How to calculate this determinant?
Here I've followed the same initial step as K. Miller. Instead of using a determinant identity I examine the eigenvalues $A$ and consider their product.
If $J$ denotes the $n\times n$ matrix of all $1$'s, then then eigenvalues of $J$ are $0$ with multiplicity $n-1$ and $n$ with multiplicity $1$. This can be seen by noting that $J$ has $n-1$ dimensional kernel and trace $n$.
Your matrix $A$ is exactly $kJ+(n-k-1)I$ where $I$ denotes the $n\times n$ identity matrix. The eigenvalues of $A$ are therefore $n-k-1$ with multiplicity $n-1$ and $nk+n-k-1$ with multiplicity $1$. The determinant of $A$ is then $(nk+n-k-1)(n-k-1)^{n-1}$.
You can write $A = (n-k-1)I + kee^T$, where $e$ is the $n$-vector of all ones. Now use the matrix determinant lemma which states that
$$ \det(B + uv^T) = (1 + v^TB^{-1}u)\det(B) $$
for $B$ an invertible square matrix. Applying this result to $A$, we find that
$$ \det(A) = (n - k - 1)^n\left(1 + \frac{kn}{n-k-1}\right) = (n-1)(k+1)(n-k-1)^{n-1}. $$
Here is another method using only rows and columns manipulations. Less smart than previous answers but less demanding in prior knowledge.

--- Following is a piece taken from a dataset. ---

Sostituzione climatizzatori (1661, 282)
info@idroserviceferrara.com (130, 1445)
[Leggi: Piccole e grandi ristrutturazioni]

First let's replace the first column by the sum of all colums: $$\begin{bmatrix}n-1&k&\ldots& k\\k&n-1&\ldots &k\\\ldots&\ldots&\ldots &\ldots\\\\k&k&\ldots &n-1\\ \end{bmatrix} = \left(n-1 + (n-1) \cdot k \right)\begin{bmatrix}1&k&k&\ldots &k\\ 1&n-1&k&\ldots &k\\ \ldots&\ldots&\ldots &\ldots&\ldots\\ \\1&k&k&\ldots &n-1\\ \end{bmatrix} $$ Now let's subtract the first row from all the other ones. It remains: $$ (n-1) (k+1)\begin{bmatrix}1&k&k&\ldots &k\\ 0&n-1-k&0&\ldots &0\\ \ldots&\ldots&\ldots &\ldots&\ldots\\ \\0&0&0&\ldots &n-1-k\\ \end{bmatrix} = (n-1) (k+1) (n-1-k)^{n-1} $$